L’esplosione del gasdotto, che ha una portata pari ad un quarto di quella della Linea Adriatica – il grande metanodotto di 430 chilometri che la Snam vuole realizzare da Sulmona a Minerbio – avvenne intorno alle otto di mattina in seguito a uno smottamento di terreno in una zona collinare classificata a modesto rischio idrogeologico. Il boato si è sentito in tutta la costa, da Silvi a Roseto, e le fiamme altissime sono state viste anche a notevole distanza. La violenza dell’esplosione fu tale che una casa posta poco distante dalla condotta venne completamente sventrata, altre furono danneggiate, alcune auto finirono bruciate e gli alberi nelle vicinanze ridotti a tizzoni.
L’incendio si propagò nel piccolo bosco circostante fino a una distanza di oltre cento metri. Fortunatamente non ci furono vittime, ma sette persone, tra cui un bambino, rimasero ferite. Il caso volle che la casa distrutta dall’esplosione in quel momento non era occupata. Così come non era nella zona lo scuolabus che raccoglie quotidianamente i ragazzi del borgo perché il sindaco di Pineto Robert Verrocchio, causa maltempo, aveva disposto la chiusura delle scuole. Recatosi sul posto poco dopo il sindaco dichiarò: “poteva essere una tragedia”.

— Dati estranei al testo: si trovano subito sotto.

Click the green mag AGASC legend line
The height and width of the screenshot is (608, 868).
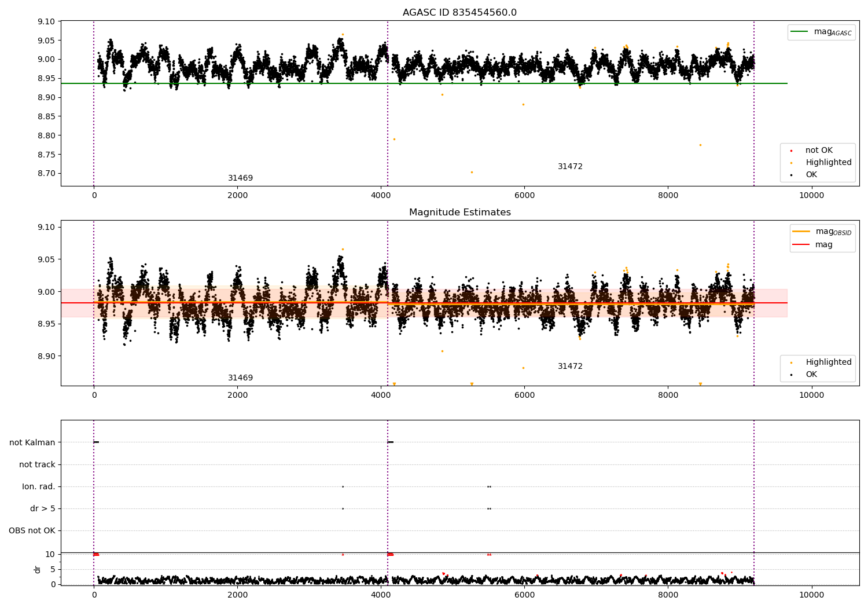[x=799, y=32]

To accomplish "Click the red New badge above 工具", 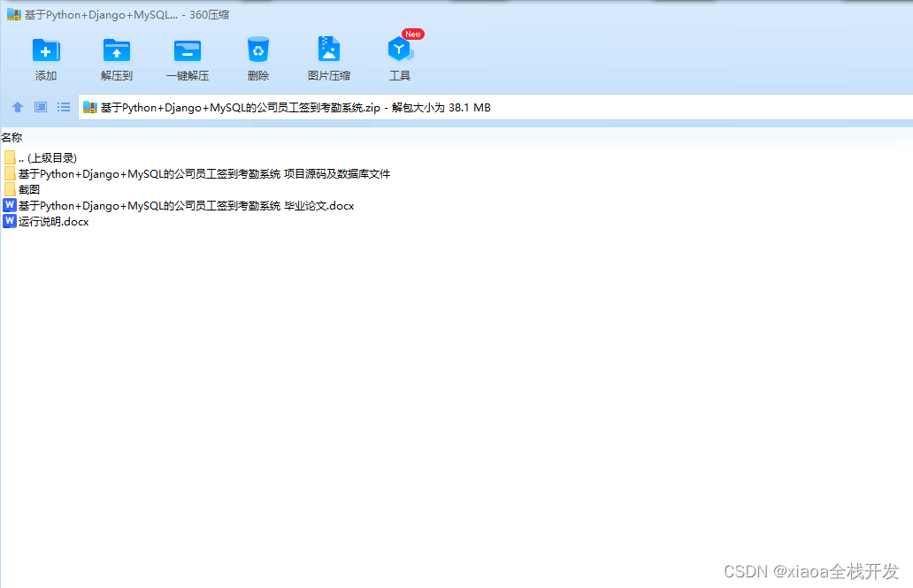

La Snam ha sempre asserito che i propri metanodotti sono sicuri, ma il caso di Mutignano di Pineto dimostra che non è così. Una esplosione può verificarsi anche a causa di piccole frane, non solo in aree ad elevato rischio idrogeologico ma anche in quelle che, come in questa circostanza, non sono considerate tali. Le frane, a loro volta, possono essere generate non solo da eventi alluvionali ma anche da terremoti. E’, questa, una delle ragioni per cui il passaggio della Linea Adriatica lungo l’Appennino, in aree classificate ad alto rischio sismico e nelle quali si sono verificati già diversi disastrosi terremoti, incontra l’opposizione delle popolazioni locali. Tanto più che gli studi della Snam sulla sismicità lasciano molto a desiderare, come è emerso nel caso della centrale di compressione di Sulmona, dove le simulazioni e i parametri applicati dalla Snam sono stati smentiti dalla verifica fatta dall’Istituto nazionale di geofisica e vulcanologia (INGV).

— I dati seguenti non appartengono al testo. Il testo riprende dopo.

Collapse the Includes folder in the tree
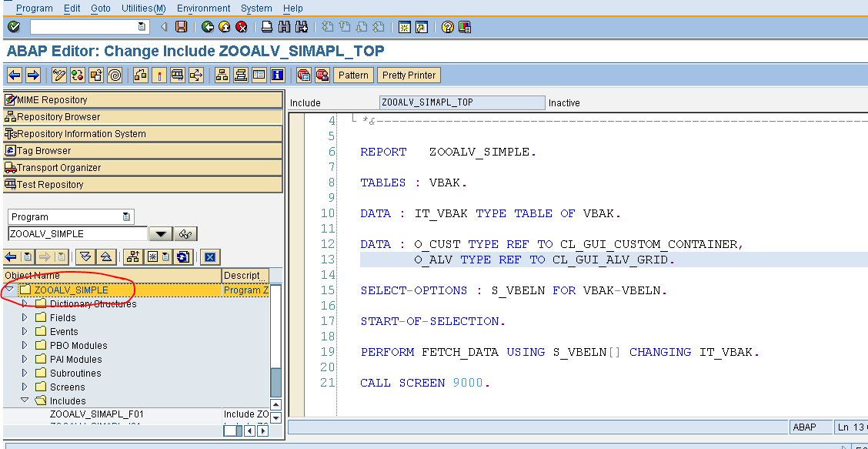(25, 400)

La sentenza sull’esplosione di Mutignano di Pineto pone pertanto degli interrogativi, non soltanto per il caso specifico ma anche per quello che è, nel nostro Paese, il livello di sicurezza degli impianti metaniferi (gasdotti, centrali e stoccaggi). Basti pensare che meno di un mese fa si è sviluppato un incendio, durato due ore, nella centrale dello stoccaggio di Cupello (Chieti), il più grande d’Italia.

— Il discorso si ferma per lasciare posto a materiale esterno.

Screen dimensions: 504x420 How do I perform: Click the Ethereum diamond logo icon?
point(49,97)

Quello che più preoccupa è che la normativa relativa alle distanze dei metanodotti dalle abitazioni e dai luoghi frequentati dal pubblico mette fortemente a rischio la sicurezza e la salute dei cittadini. Infatti, in base alle norme vigenti, è possibile realizzare impianti così pericolosi anche a breve distanza (non più di trenta metri) dagli edifici, mentre, come dimostra il caso di Mutignano, gli effetti dell’esplosione, per di più di un metanodotto non di grandi dimensioni, possono coinvolgere luoghi distanti anche più di cento metri. Si tratta di norme che, evidentemente, sono state pensate più per venire incontro alle esigenze della Snam che per garantire l’incolumità pubblica.